According to the World Health Organization (WHO), children with some degree of hearing loss may experience difficulties in language development, with consequences for their education and social skills. Even so, an estimated 60% of the causes of childhood hearing loss are preventable, provided they are detected and treated early.

One of the main challenges is that many low- and middle-income countries lack sufficient resources to identify hearing loss in a timely way. In response, a team of researchers at Hospital Zambrano Hellion, part of TecSalud at Tec de Monterrey, is working on the implementation of Artificial Intelligence (AI) technologies to support otolaryngologists in diagnosing hearing loss in infants and young children.

Medical AI to support auditory diagnosis

The project aims to develop a platform that allows physicians to enter patient data and receive predictions—generated by AI models—about possible diagnoses and future complications, based on knowledge previously generated by specialists.

Sergio Mora, an auditory engineer and doctoral student in Auditory Neuroscience at Tec de Monterrey, explains that the goal of this technology is not to replace physicians, but to strengthen their work and support clinical decision-making.

He also emphasizes that the AI used in this project is different from general-purpose tools such as ChatGPT. Instead, the team relies on an approach known as Medical Informed Machine Learning, designed specifically for medical applications.

Unlike other machine learning models that identify patterns by analyzing massive volumes of data, this type of AI is trained using information and domain-specific knowledge from audiology. In this way, the accumulated experience of otolaryngologists and researchers serves as a guide to generate more accurate and clinically relevant predictions.

The data challenge in audiology

The performance of these models depends largely on the quality and quantity of the data used to train them. For Mora and his team, one of the main challenges is that many specialized audiology databases are not openly accessible.
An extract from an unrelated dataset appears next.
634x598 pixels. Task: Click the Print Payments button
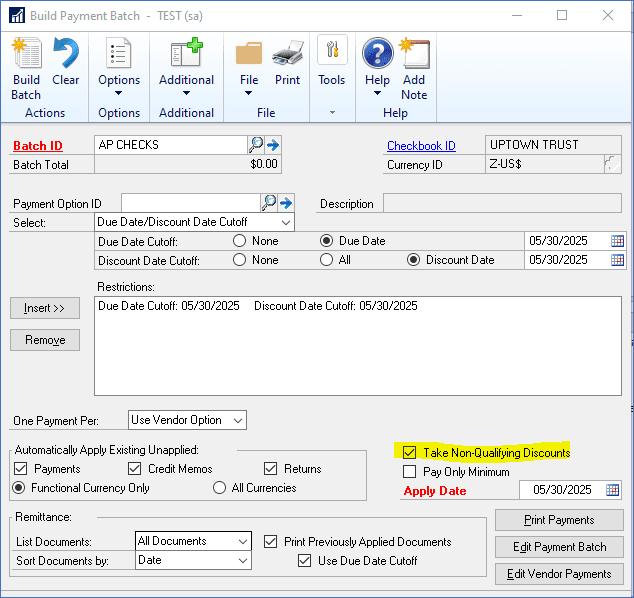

In other cases, it is unclear how databases were constructed, or they present incompatibilities that prevent them from being combined to train a single model—a problem known as lack of interoperability.

Against this backdrop, the researchers called for the standardization of audiology database generation in Mexico during a presentation at the V International Conference on Auditory Pathology.

Mora notes that having high-quality national data is essential, since economic inequalities between countries mean that middle- and low-income nations tend to have less medical information about their populations.

“That limits the progress that can be made at the national level to implement these types of tools and technologies. In the end, we adopt databases from countries whose development conditions allow for much more advanced research in these areas,” he explains.

This issue is critical because the social and cultural realities of Mexico differ from those of high-income countries. “If we adopt those technologies, they are not truly representative of our conditions, our history, or our culture,” Mora concludes.

Local data for more representative AI

For this reason, researchers at Hospital Zambrano Hellion are working with a local database built from information on more than 6,000 patients treated at the hospital. These data have been used to train the AI models.

Not all available information is used for training. A portion of the data—including diagnoses previously made by physicians without AI support—is reserved to evaluate the model’s accuracy.

While one part of the database is used to improve predictive performance, the other is used to assess whether the AI can correctly anticipate diagnoses already established by the hospital’s specialists.

Although the project has not yet reached a stage where concrete accuracy figures can be reported, Mora estimates that within a couple of years the team could be closer to developing a tool ready for use in medical offices. Before that, the project will need to comply with emerging Mexican regulations governing the use of AI in medicine.